I picked up a Radio Shack DX-370 the other day for $40 (scratch & dent +
discontinued) the other day, the first SW I've had since I was 10 or
so (an old Phillips tube job). Unfortunately, it didn't come
with a manual. I have a 75ft random wire strung along the inside
walls of my apt, and reception seems pretty good -- in three days
I've picked up strong clear signals from VOAndes, VOA, VORussia,
New Zealand, Australia, China, Germany, Netherlands, BBC, Texas,
North Carolina, Tennessee, SoCal, NHK Japan, etc.
Reception during the day is pretty miserable, I suspect from
all of the television and florescent lighting in this apt complex, and
possibly just from all of the ***bouncing off the mountains
from all the weird labs here in silicon valley.
After midnight reception improves dramatically.
MW reception appears good, although I havn't tried DXing that band
yet as my being so fed up with most of the pabulum being broadcast
in this country was the main reason the little box caught my eye
in the first place.
Local FM stereo reception is very good with headphones, and plugging
the stereo headphone jack into my HI FI system makes listening
to many of the SW music broadcasts quite pleasant.

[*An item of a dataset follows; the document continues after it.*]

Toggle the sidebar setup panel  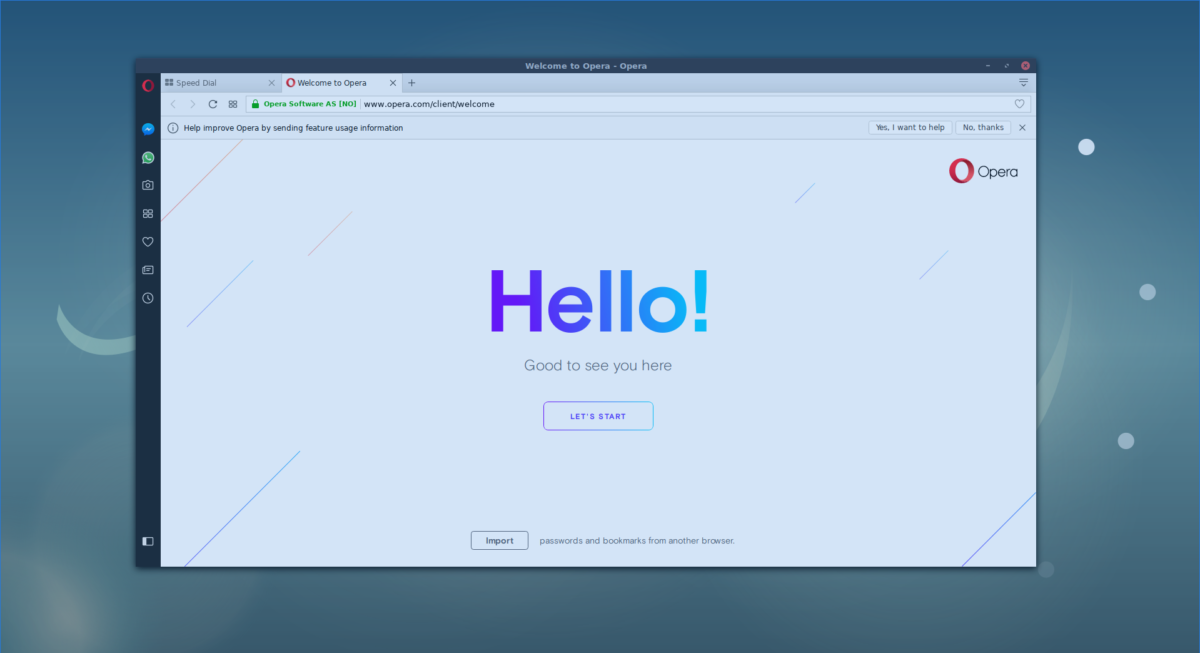click(x=147, y=540)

Overall, I'm quite pleased with my *very* inexpensive little radio.
However, some questions:
1. I breezed by another radio shack and looked at two other DX-370s they
still had on the shelf. One had a "tuning light", i.e., when the
radio decided it had a strong signal, the little red led would flash
on. The other, like my unit says "tun" on the lcd display instead.
Which came first, and was there any reason for this change, except
that one might cut down on battery life somewhat?
2. It appears the only way to "scan" stations with my unit is to
hold down one of the up or down tuning buttons for about .5sec and
then let off. Unfortunately, if another station is close to the one
I'm currently tuned to, If I don't whisk my finger off the button
within a milisecond or so of its starting the scan phase, it'll breeze
right by it. Is there any other way to scan besides pusing the button
a gazillion times (i.e., manually tuning through the band)? I'm also
worried that pushing the buttons so many times will wear them out as
they appear to be a bit on the flimsy side. Hopefully they are easily
replaceable and not surface soldered to an itsy bitsy circuit board
sandwitched between 5 other itsy bitsy soldered together circuit boards.
Also, the unit that I examined with the tuning light did not appear
to scan at all like mine. While mine seems to go through about .5Mhz
per second, that one only seemed to scan 1Khz per second (i.e., very
very slowly). Was that unit malfunctioning? The other difference
between the "lit" unit and mine seemed to be that it would allow for
90/60/30 minute "sleep" adjustment, while mine is fixed at (I think) 1
3. After reading about possible interference from RS transformers, I
purchased instead a generic made in China 3-12 volt transformer from
Fry's Electronics. (300 ma I think)
It produces no noticeable hum, however in the instruction manual for the
transformer it recommeded that unless the unit being powered has
a high current draw, I should switch it to one voltage setting lower.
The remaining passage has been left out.